* WHAT NEEDS TO BE DONE:
Reproduce word for word the lines in the entries below, from the line with "Task: Click the user avatar picture" to the line with "click(x=680, y=217)", including both of those lines and nothing else.

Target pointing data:
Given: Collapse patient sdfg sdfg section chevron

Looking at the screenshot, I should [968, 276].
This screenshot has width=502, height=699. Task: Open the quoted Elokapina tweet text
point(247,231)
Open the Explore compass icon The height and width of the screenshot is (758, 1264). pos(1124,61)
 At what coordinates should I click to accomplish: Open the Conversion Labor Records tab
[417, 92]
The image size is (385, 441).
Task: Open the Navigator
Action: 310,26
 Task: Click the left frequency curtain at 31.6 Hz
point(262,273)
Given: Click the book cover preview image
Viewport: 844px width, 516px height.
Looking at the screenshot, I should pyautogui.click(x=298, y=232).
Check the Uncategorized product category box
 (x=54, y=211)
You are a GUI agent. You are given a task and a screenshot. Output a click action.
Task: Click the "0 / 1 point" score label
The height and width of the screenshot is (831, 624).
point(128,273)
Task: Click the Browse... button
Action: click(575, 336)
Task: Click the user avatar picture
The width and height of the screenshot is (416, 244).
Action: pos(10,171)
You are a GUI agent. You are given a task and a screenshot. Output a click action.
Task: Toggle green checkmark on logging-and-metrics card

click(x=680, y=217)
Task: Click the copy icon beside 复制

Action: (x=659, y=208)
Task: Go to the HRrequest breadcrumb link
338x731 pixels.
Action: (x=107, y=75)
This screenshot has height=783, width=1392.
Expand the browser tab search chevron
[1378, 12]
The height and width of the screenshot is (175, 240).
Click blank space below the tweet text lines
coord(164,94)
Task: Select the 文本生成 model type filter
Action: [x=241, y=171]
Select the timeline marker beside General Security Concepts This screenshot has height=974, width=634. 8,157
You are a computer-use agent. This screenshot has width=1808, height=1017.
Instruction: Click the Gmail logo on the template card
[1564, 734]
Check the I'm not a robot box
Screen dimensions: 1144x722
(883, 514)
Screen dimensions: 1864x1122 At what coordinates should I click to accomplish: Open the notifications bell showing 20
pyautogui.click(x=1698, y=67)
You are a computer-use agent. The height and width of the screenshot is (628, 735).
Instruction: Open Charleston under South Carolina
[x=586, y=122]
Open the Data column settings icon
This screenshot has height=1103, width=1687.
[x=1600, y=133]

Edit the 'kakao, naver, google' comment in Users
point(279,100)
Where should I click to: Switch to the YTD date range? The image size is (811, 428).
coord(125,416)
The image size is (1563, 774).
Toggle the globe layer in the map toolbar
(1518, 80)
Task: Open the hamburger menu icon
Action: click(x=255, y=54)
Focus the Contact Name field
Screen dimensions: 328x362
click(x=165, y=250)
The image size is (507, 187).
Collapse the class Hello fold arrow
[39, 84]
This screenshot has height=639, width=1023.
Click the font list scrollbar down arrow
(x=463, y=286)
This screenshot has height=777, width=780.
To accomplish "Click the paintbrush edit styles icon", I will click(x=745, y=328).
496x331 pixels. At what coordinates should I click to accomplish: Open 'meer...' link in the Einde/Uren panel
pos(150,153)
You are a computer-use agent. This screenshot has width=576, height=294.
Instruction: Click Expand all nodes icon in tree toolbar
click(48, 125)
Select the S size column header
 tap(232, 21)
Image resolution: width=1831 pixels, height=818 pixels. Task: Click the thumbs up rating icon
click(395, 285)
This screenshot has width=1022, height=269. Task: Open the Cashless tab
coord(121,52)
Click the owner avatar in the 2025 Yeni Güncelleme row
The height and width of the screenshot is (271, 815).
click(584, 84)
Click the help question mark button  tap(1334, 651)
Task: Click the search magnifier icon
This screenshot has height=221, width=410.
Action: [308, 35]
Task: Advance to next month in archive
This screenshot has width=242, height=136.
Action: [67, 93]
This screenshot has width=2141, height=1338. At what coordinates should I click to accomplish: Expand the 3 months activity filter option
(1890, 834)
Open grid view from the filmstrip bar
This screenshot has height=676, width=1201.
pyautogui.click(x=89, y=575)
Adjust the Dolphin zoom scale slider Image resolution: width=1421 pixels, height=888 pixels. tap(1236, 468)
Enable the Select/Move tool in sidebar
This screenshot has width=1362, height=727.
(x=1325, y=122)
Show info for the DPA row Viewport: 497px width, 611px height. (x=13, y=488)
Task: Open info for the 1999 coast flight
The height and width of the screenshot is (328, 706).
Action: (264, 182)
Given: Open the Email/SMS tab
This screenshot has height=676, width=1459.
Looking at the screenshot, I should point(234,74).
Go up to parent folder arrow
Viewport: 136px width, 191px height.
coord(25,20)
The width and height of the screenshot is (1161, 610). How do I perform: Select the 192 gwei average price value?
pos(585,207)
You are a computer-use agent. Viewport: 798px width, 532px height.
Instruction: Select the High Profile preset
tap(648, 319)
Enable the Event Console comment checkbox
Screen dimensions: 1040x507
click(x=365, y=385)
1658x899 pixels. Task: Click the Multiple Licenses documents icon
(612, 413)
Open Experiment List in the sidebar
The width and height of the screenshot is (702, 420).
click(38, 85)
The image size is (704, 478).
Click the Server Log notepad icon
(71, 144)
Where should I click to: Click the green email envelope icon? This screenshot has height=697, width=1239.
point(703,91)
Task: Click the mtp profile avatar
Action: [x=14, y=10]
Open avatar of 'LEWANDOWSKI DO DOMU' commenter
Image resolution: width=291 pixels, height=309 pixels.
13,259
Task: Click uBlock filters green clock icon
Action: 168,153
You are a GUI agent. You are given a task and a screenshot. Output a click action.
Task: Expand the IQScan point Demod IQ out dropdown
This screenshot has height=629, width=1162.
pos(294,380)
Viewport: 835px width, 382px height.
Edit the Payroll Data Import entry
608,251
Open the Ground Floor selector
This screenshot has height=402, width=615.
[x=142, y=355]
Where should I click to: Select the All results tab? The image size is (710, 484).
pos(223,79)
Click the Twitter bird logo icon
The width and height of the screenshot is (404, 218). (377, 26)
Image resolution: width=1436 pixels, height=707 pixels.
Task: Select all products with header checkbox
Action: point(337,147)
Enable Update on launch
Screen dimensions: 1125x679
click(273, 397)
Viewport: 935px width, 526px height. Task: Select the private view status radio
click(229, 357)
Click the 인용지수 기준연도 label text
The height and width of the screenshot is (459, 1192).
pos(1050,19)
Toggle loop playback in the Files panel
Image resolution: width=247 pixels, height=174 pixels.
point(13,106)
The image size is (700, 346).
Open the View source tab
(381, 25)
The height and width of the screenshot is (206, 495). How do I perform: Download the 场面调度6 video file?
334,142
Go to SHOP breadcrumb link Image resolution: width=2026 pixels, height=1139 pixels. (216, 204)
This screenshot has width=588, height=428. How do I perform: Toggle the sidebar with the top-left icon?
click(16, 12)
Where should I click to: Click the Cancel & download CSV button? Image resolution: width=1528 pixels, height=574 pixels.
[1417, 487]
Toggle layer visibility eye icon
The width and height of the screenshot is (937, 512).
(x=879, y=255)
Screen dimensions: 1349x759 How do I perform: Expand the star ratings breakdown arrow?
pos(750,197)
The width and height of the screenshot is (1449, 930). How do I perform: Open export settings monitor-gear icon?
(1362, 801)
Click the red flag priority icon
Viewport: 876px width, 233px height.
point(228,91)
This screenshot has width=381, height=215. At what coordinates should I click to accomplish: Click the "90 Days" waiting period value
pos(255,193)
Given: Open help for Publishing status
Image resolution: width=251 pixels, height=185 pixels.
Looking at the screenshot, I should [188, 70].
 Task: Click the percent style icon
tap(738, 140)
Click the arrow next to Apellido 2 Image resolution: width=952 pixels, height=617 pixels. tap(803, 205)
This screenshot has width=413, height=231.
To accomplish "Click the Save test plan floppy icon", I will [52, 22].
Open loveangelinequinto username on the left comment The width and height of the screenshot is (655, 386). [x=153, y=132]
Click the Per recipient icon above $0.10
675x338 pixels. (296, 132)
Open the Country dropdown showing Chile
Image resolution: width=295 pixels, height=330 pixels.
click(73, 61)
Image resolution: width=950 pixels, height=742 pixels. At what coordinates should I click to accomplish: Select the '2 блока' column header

* ANSWER FOR THE TASK:
Task: Click the user avatar picture
The width and height of the screenshot is (416, 244).
Action: pos(10,171)
You are a GUI agent. You are given a task and a screenshot. Output a click action.
Task: Toggle green checkmark on logging-and-metrics card

click(x=680, y=217)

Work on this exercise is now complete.